Only the lines from the one containing "The image size is (960, 540)." through the one containing "The width and height of the screenshot is (771, 505)." should be printed, exactly as they appear below, with both ends included.

[Opening GIVEN DATA section]

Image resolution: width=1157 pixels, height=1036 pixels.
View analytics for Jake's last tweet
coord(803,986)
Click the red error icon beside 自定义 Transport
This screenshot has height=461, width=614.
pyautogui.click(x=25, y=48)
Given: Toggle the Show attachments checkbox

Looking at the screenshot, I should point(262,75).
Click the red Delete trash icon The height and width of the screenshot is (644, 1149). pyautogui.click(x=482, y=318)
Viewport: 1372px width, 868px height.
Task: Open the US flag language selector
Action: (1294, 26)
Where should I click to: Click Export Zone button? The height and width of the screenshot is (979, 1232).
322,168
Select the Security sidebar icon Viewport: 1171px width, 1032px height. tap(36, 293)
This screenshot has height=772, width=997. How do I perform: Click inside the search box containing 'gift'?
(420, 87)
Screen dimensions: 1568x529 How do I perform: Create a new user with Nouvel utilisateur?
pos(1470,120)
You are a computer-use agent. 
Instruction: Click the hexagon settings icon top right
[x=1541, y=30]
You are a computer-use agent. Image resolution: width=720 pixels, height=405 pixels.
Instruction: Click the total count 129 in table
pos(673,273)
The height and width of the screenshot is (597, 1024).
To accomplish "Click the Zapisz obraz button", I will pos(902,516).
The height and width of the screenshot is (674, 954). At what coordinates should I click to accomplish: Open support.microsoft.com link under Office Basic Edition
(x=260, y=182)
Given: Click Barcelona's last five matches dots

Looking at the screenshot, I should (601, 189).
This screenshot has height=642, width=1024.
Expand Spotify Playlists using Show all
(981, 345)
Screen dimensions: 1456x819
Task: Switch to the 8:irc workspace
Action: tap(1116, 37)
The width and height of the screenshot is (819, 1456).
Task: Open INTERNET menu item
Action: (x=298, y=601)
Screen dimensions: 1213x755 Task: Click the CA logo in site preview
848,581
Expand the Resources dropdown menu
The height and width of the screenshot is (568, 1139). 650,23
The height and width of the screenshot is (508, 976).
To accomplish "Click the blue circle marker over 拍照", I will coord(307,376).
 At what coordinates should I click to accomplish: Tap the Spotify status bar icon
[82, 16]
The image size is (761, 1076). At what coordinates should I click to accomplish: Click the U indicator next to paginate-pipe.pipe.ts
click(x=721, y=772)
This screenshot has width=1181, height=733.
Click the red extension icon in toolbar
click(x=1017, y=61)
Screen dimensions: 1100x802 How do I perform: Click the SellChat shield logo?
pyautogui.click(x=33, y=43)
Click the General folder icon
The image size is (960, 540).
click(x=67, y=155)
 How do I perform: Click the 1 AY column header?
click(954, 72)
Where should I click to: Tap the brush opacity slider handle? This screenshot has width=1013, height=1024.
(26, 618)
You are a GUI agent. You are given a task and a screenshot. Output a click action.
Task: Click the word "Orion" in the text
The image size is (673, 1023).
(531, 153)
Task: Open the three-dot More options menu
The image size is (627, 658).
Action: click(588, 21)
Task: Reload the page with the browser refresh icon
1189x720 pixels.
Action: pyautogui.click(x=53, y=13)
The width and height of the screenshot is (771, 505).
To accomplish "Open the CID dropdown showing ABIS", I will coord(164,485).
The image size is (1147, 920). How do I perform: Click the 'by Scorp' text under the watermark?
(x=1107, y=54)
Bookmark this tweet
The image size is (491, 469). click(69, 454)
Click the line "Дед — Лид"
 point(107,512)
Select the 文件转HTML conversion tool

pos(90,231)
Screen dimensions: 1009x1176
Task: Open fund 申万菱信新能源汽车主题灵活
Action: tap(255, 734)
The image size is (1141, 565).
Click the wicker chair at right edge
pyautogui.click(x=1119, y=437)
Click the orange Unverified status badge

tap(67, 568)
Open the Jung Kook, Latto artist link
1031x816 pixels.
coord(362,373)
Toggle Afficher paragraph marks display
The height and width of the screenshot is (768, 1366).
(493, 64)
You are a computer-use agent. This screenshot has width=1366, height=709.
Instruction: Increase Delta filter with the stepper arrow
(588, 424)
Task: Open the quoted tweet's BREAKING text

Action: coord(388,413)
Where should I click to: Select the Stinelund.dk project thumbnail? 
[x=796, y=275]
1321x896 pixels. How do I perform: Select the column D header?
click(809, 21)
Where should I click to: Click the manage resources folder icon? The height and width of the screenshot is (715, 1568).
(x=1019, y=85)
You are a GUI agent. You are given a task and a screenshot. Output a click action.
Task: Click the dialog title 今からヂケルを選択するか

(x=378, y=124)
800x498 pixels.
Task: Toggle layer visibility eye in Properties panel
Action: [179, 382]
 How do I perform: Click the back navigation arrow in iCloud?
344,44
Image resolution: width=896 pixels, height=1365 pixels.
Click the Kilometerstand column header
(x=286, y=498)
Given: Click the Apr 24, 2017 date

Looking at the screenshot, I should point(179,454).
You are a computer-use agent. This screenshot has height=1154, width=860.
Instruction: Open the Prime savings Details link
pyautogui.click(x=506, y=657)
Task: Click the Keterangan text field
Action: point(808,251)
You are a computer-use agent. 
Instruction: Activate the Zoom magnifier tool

[Closing GIVEN DATA section]

### ANSWER FOR THE TASK
The image size is (960, 540).
click(x=67, y=155)
 How do I perform: Click the 1 AY column header?
click(954, 72)
Where should I click to: Tap the brush opacity slider handle? This screenshot has width=1013, height=1024.
(26, 618)
You are a GUI agent. You are given a task and a screenshot. Output a click action.
Task: Click the word "Orion" in the text
The image size is (673, 1023).
(531, 153)
Task: Open the three-dot More options menu
The image size is (627, 658).
Action: click(588, 21)
Task: Reload the page with the browser refresh icon
1189x720 pixels.
Action: pyautogui.click(x=53, y=13)
The width and height of the screenshot is (771, 505).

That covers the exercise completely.